Segundo esse raciocínio, o derivado da cana-de-açúcar pode ser vendido junto aos derivados de petróleo que o Brasil pretende exportar a partir da produção do pré-sal.

O assunto ainda não foi discutido no governo, diz o presidente da Empresa de Pesquisa Energética (EPE), Maurício Tolmasquim. Ele admite, porém, que o governo terá, com o pré-sal, maior poder de negociação junto às nações consumidoras de petróleo. "É um fato que a transferência para a União de uma quantidade de petróleo nesses novos contratos de partilha dá ao País um grande poder de barganha em algumas questões internacionais, como essa do etanol", afirma.

Para especialistas, o alvo são os Estados Unidos, hoje nas mãos de produtores de petróleo instáveis ou em fase de declínio - como a Arábia Saudita, a Venezuela e o México - e, ao mesmo tempo, em busca de redução das emissões de gases de efeito estufa. Apontado como maior solução, porém, o etanol brasileiro enfrenta enormes barreiras tarifárias.

"Se os produtores de etanol forem espertos, vão se juntar à Petrobrás para mostrar ao mundo uma alternativa sustentável de combustível para a matriz de transporte", sugere Annette. Ela lembra que a Califórnia, por exemplo, está implementando um intenso programa de redução da intensidade de carbono nos combustíveis e desponta como grande mercado para o etanol brasileiro.

Pré-sal tem novo debate no ''Estado''

As propostas do governo para a exploração do pré-sal e os critérios para repartir suas receitas estarão em debate no auditório do Grupo Estado no próximo dia 30, com a participação do presidente da Petrobrás, José Sérgio Gabrielli, do governador Paulo Hartung, do Espírito Santo, do senador Tasso Jereissati (PSDB-CE) e do presidente do Instituto Brasileiro do Petróleo (IBP), João Carlos de Luca, representando as companhias petroleiras privadas.

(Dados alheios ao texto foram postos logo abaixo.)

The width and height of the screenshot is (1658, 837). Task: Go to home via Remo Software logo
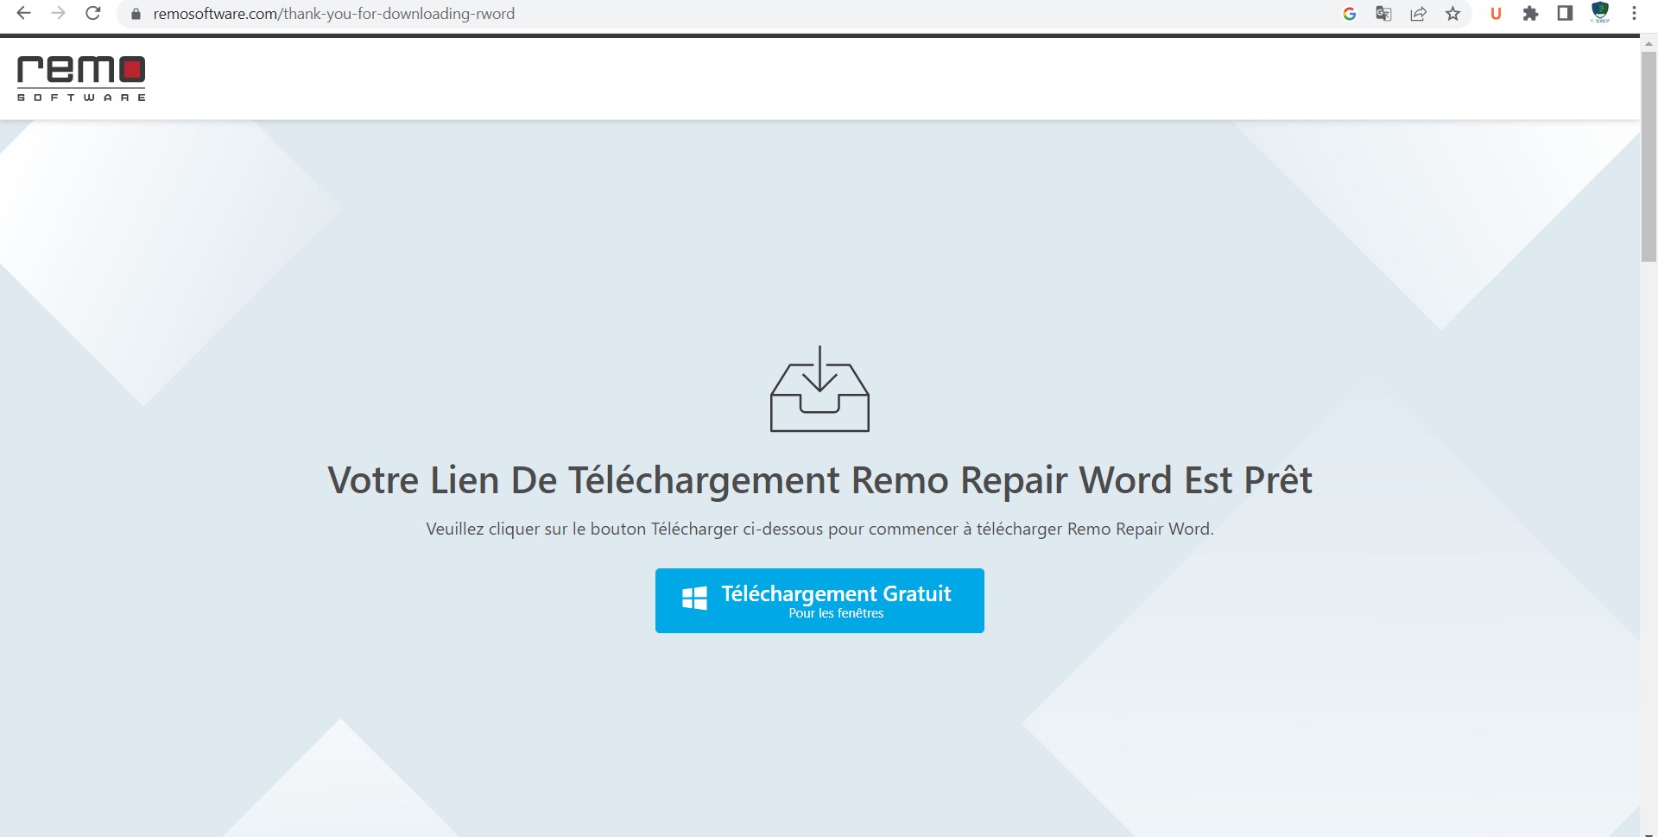pyautogui.click(x=81, y=78)
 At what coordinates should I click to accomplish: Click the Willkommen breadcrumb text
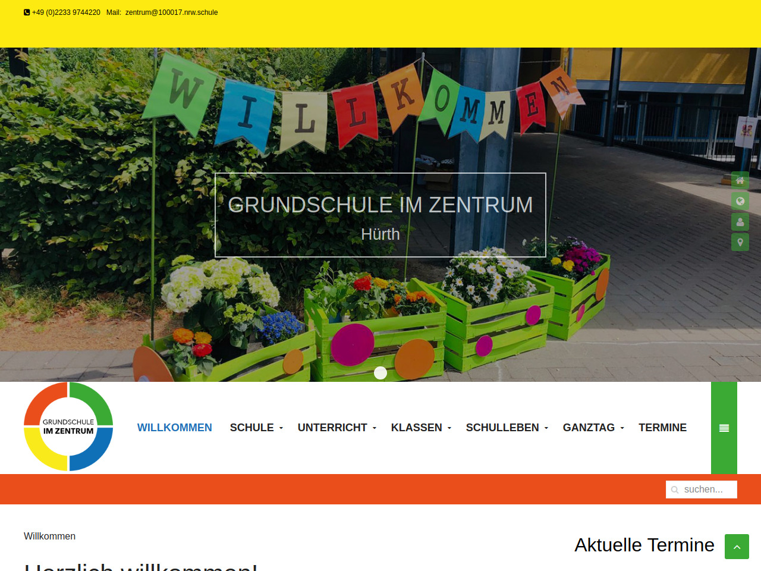(49, 536)
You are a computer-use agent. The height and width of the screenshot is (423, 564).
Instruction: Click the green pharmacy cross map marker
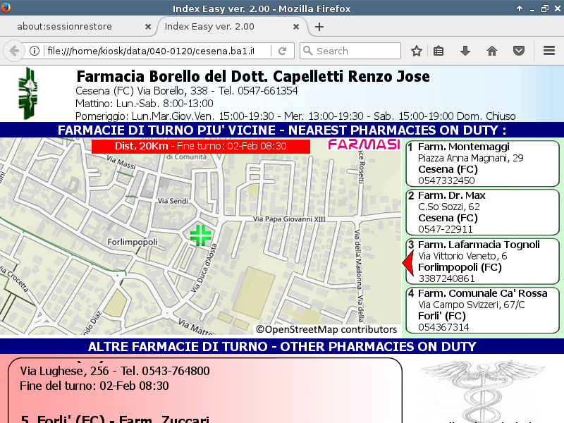tap(201, 235)
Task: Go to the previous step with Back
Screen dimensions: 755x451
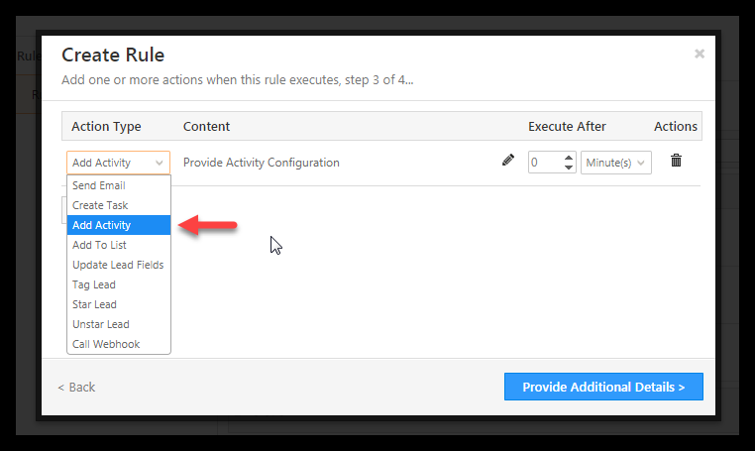Action: point(76,387)
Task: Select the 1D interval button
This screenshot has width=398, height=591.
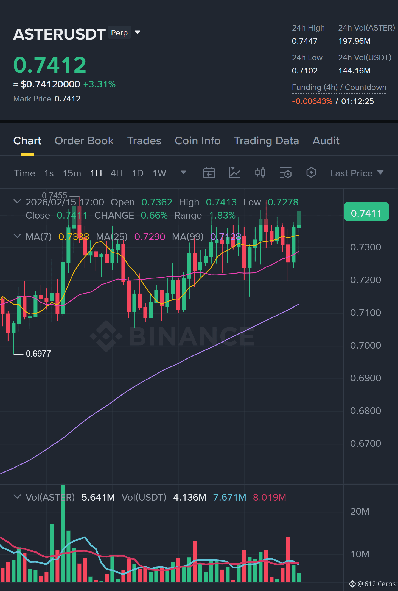Action: point(138,173)
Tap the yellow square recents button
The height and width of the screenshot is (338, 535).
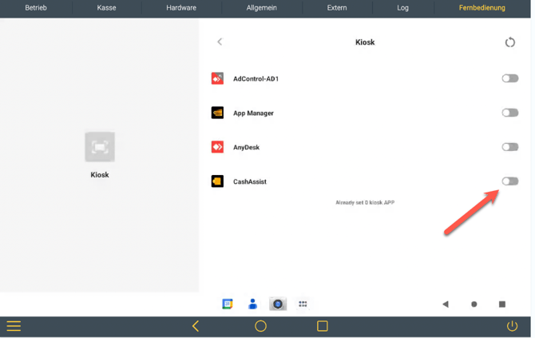click(322, 326)
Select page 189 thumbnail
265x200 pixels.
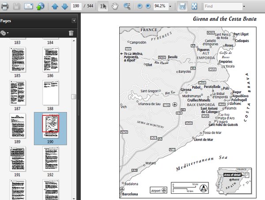click(18, 126)
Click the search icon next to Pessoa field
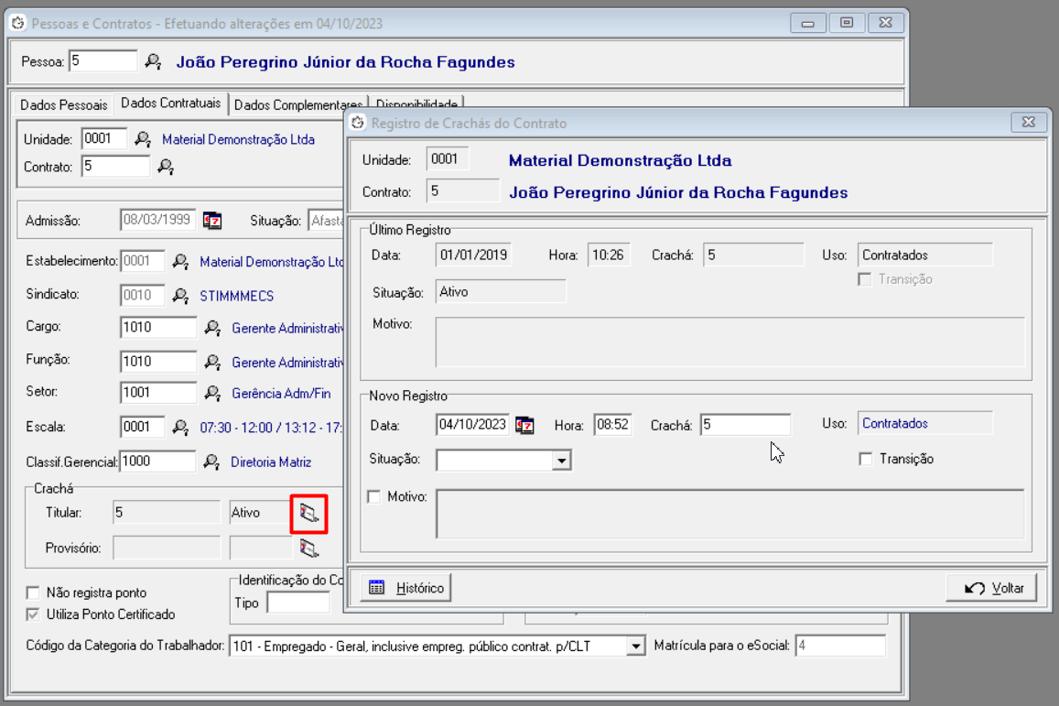Viewport: 1059px width, 706px height. coord(153,62)
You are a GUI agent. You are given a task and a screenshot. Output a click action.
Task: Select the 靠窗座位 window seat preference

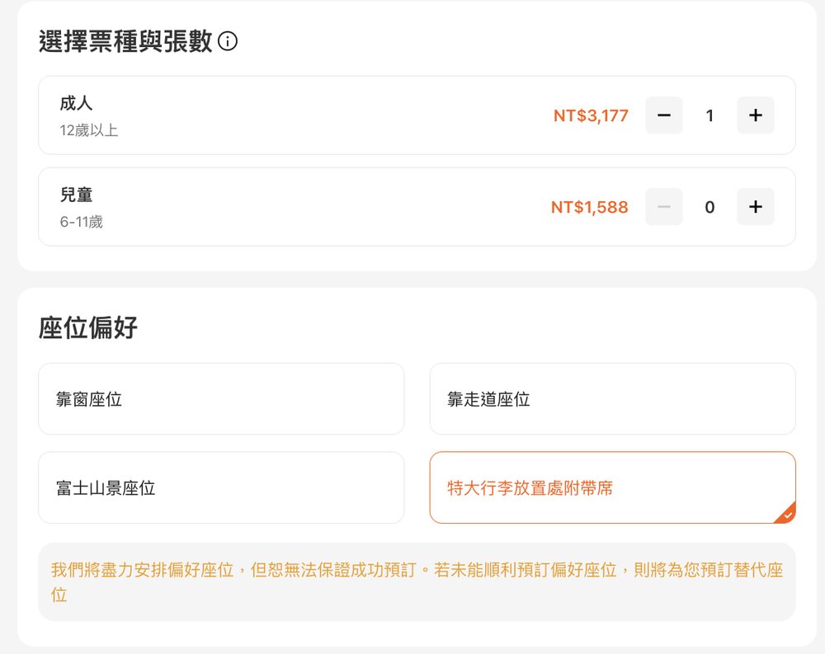[220, 398]
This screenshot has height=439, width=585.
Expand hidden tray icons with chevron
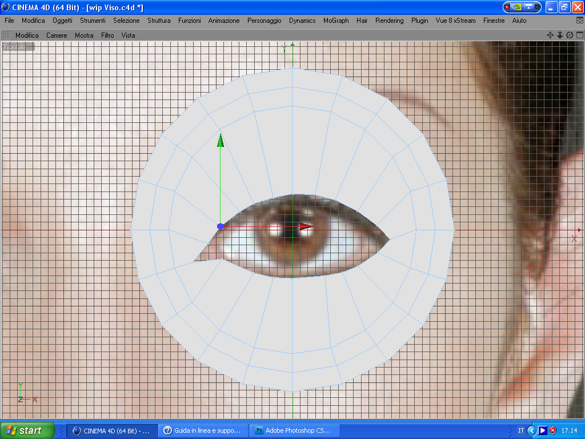click(532, 431)
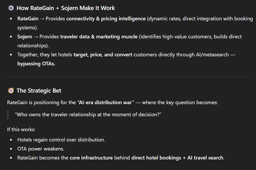Select "The Strategic Bet" heading text
The height and width of the screenshot is (170, 256).
click(39, 91)
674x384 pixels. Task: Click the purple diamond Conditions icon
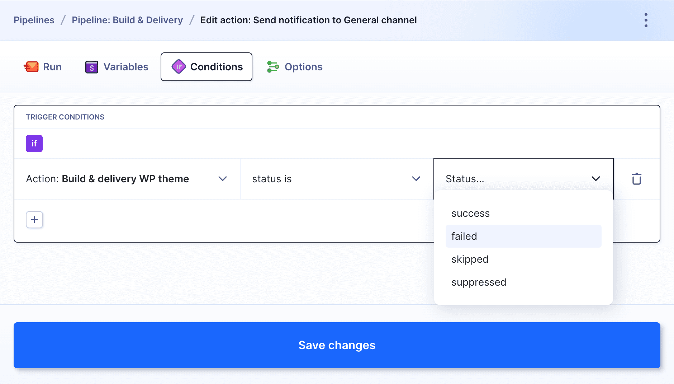[x=179, y=67]
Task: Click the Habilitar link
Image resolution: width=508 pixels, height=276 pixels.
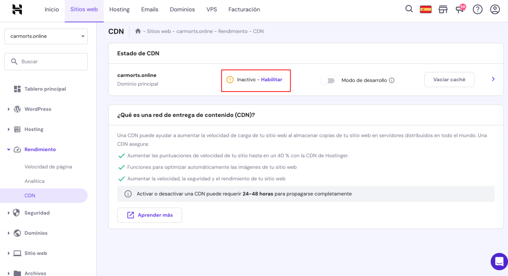Action: click(271, 80)
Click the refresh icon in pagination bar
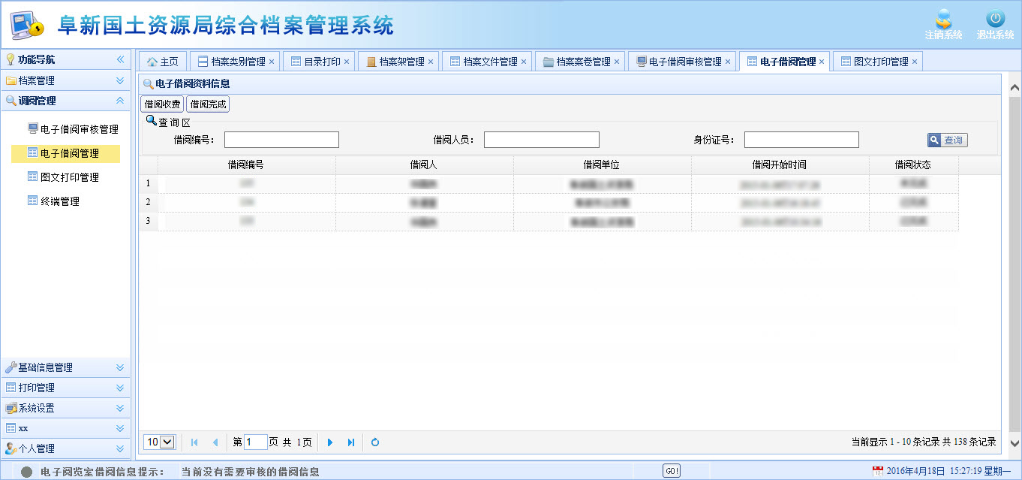This screenshot has height=480, width=1022. (x=375, y=442)
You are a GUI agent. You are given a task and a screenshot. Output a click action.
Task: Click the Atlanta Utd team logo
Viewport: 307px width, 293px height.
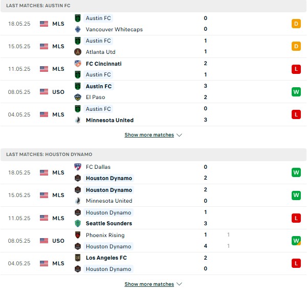point(78,52)

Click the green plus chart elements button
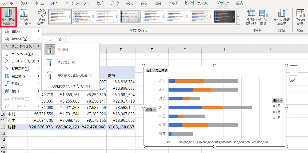click(x=293, y=69)
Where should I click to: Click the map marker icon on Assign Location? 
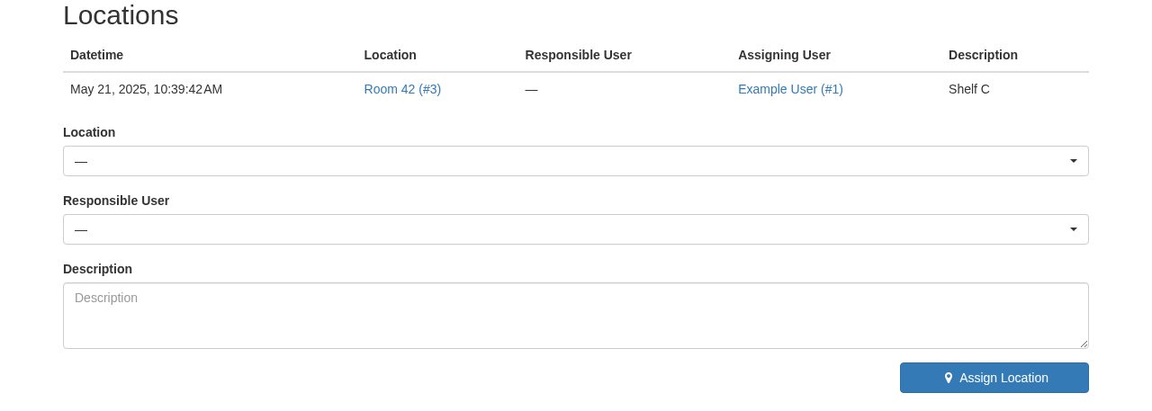[948, 378]
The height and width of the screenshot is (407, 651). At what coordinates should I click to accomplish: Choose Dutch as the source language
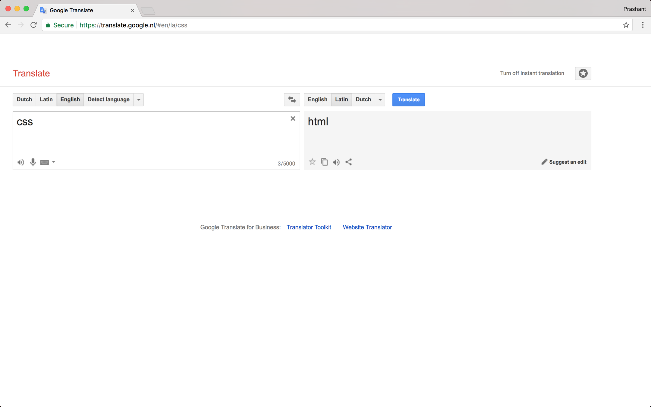pos(24,99)
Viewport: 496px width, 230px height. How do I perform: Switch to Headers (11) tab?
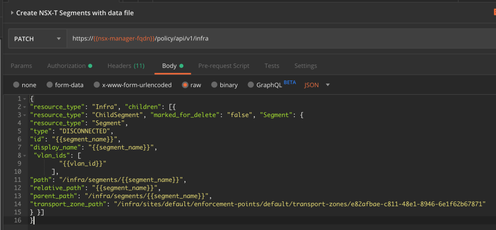[x=126, y=66]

O Grupo Estado aguarda para os próximos dias a confirmação de outros nomes convidados a participar.

O debate, que se estenderá das 10 às 13h, é o segundo sobre o mesmo tema organizado pelo Estado (o primeiro ocorreu em setembro de 2008). Terá transmissão ao vivo pela TV Estadão (www.estadao.com.br) e será dividido em dois blocos: na mesa 1, O novo modelo de exploração, a capitalização da Petrobrás e o viés estatizante; na mesa 2, Como distribuir a riqueza do petróleo e como compensar os danos ao ambiente.